_Instructions to follow_.
Locate each line in the records below that contains the word "Task", and copy those lines.

_Data section_.
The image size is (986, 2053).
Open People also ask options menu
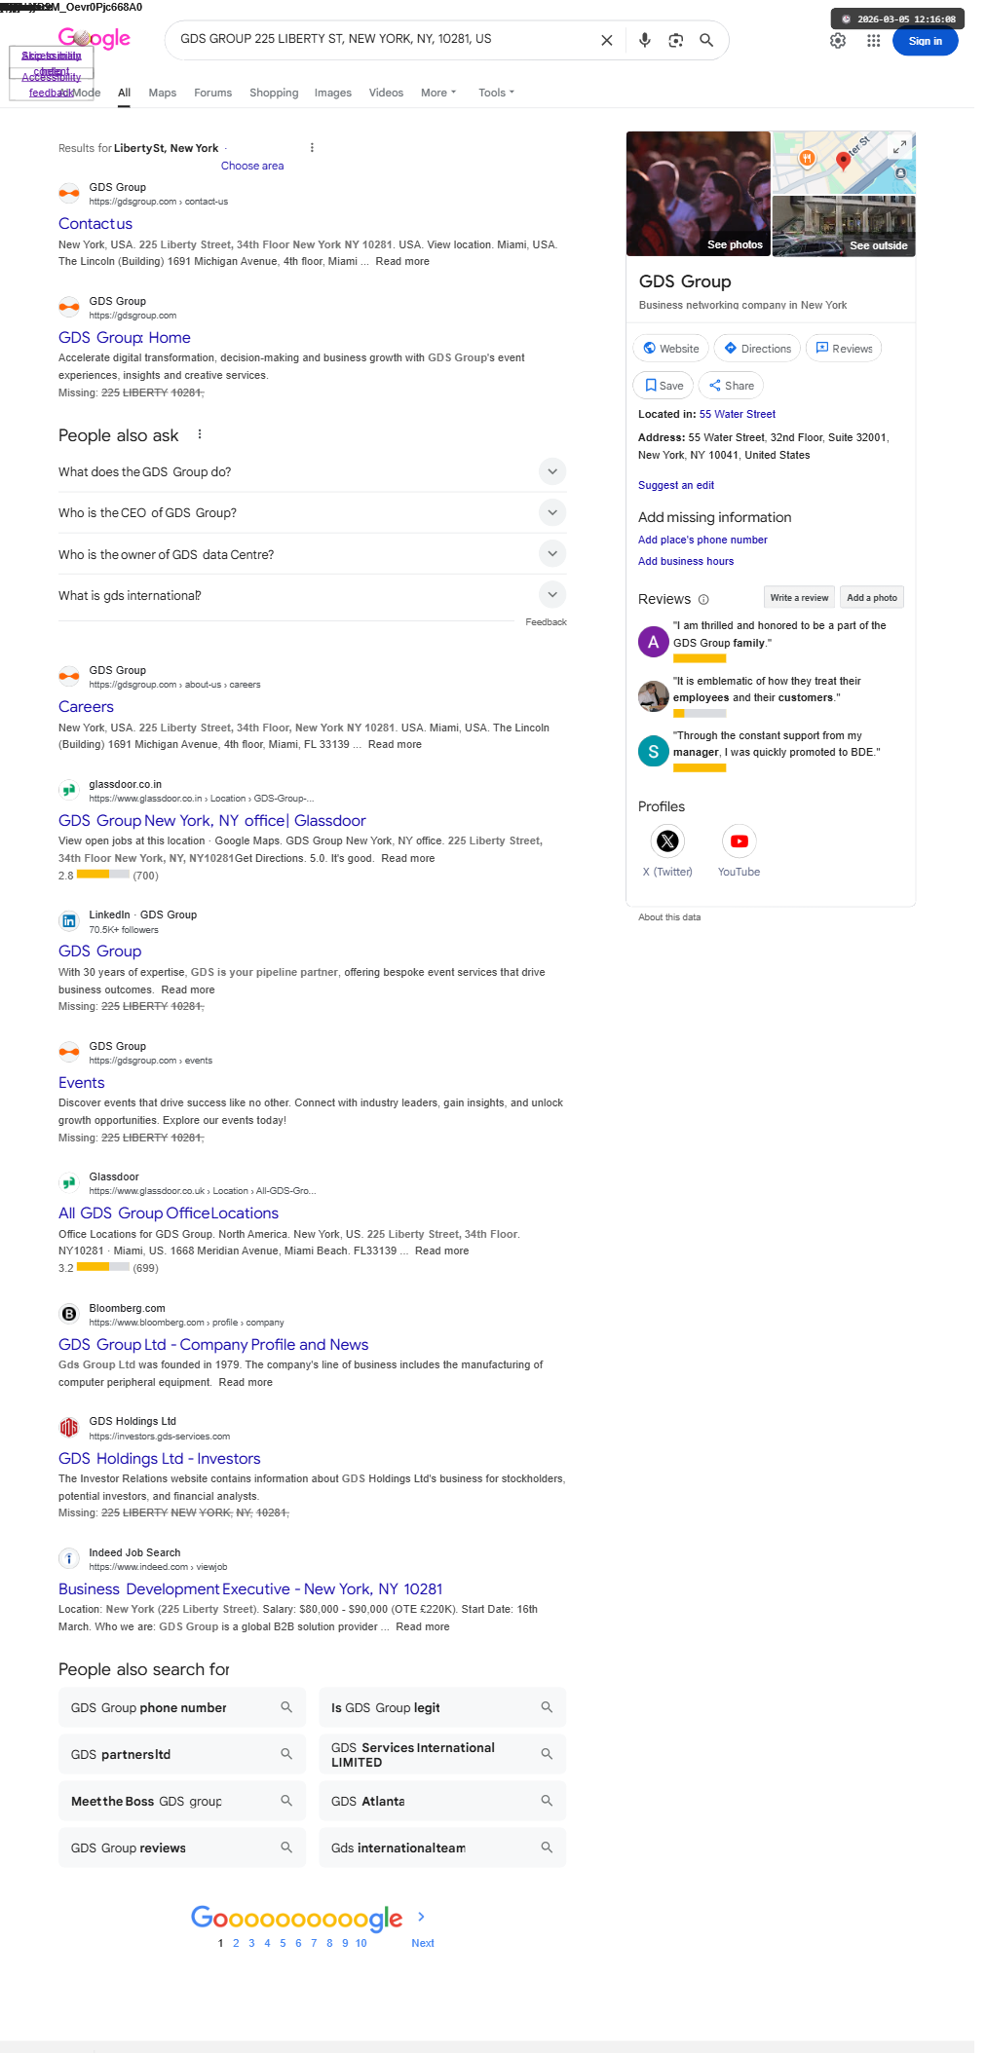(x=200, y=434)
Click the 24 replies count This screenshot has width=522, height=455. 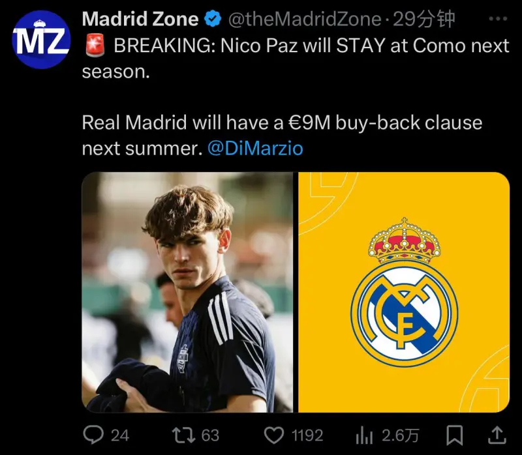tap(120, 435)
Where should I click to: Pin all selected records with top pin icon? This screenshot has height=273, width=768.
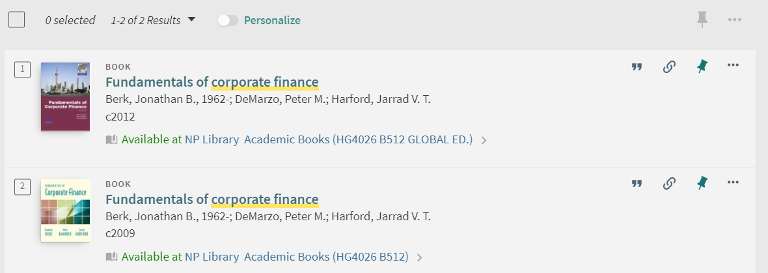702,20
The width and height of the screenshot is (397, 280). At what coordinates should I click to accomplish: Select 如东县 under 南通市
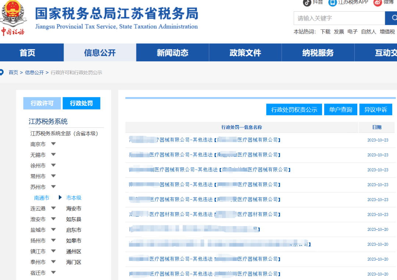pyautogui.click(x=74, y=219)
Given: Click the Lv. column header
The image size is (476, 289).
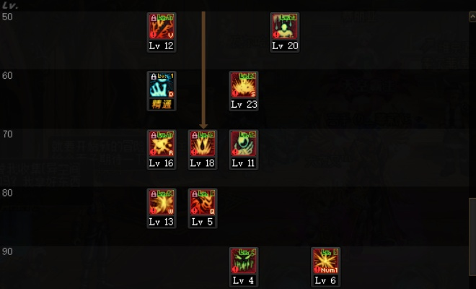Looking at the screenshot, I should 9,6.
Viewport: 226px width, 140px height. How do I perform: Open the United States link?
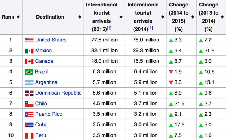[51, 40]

---

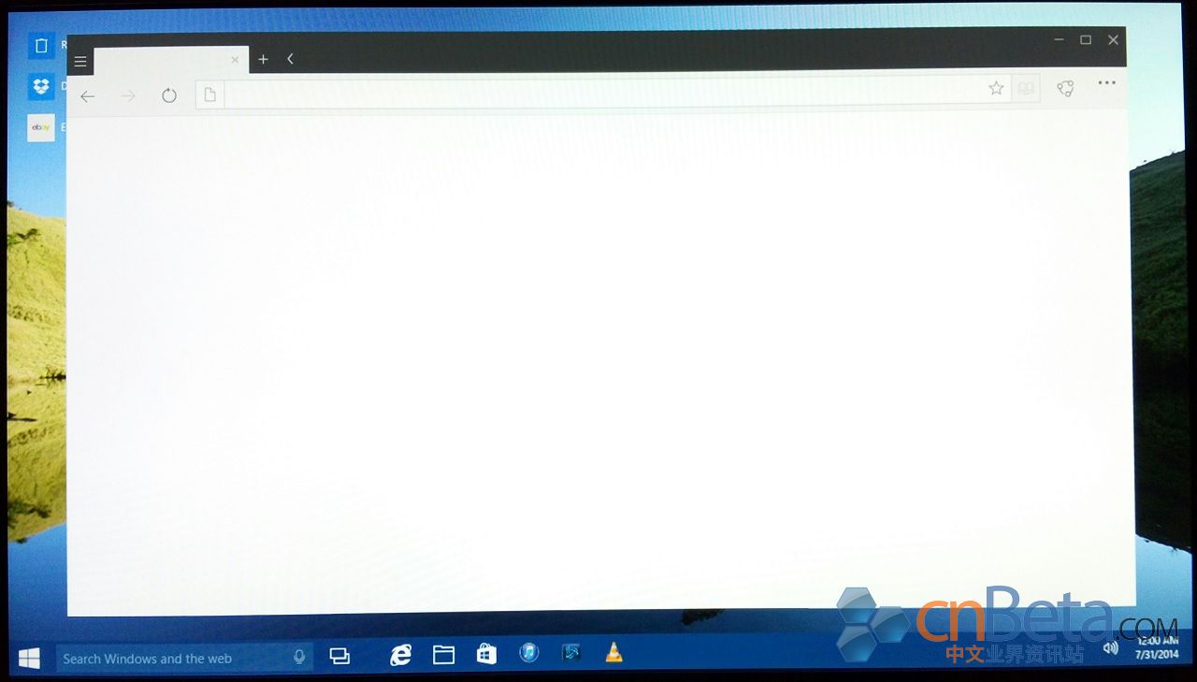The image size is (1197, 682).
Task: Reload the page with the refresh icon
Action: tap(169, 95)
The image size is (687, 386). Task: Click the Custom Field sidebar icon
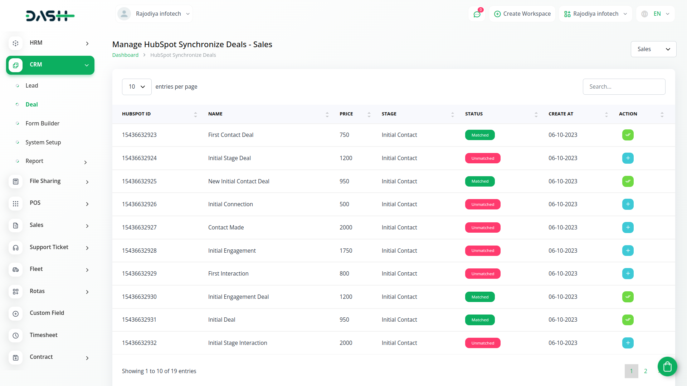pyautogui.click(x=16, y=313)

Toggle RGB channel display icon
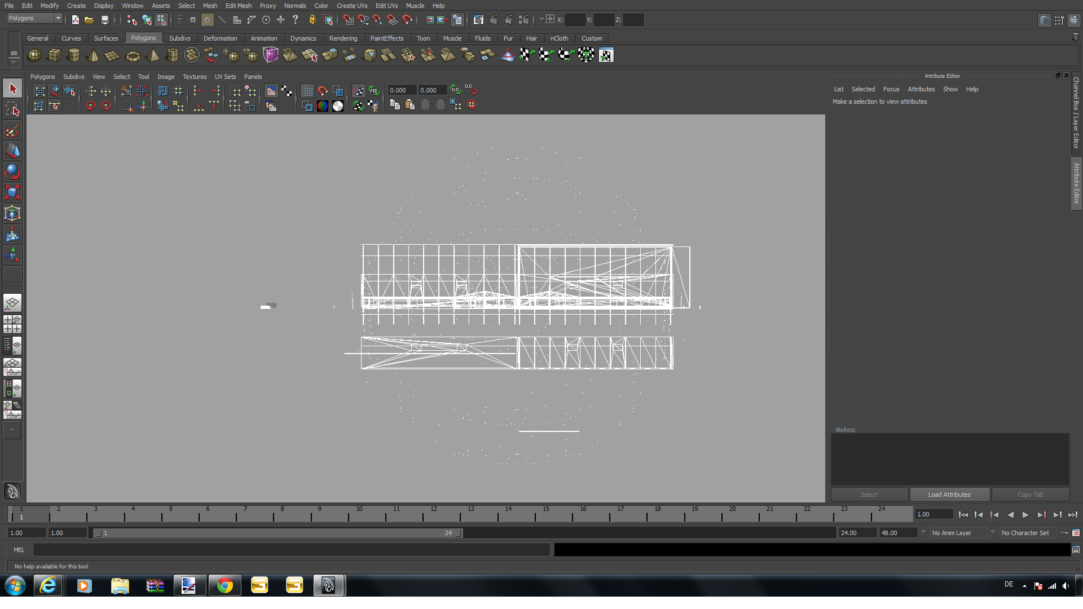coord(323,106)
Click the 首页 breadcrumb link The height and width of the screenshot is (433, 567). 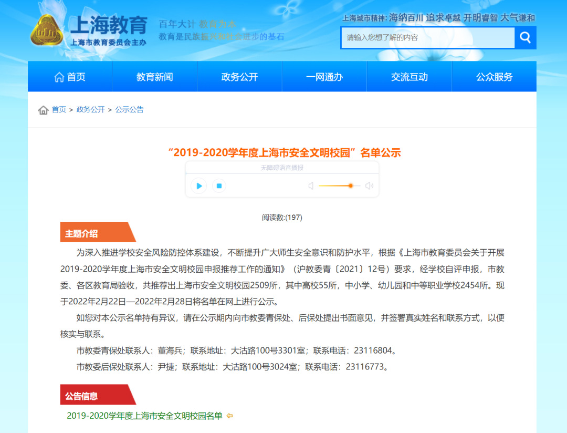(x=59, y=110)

==

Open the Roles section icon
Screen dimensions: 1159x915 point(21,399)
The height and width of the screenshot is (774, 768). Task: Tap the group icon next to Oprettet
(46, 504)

_Complete response_.
Task: Reload the page with the refresh icon
The image size is (687, 386). Task: Click the Custom Field sidebar icon
The height and width of the screenshot is (774, 768). Task: Tap the group icon next to Oprettet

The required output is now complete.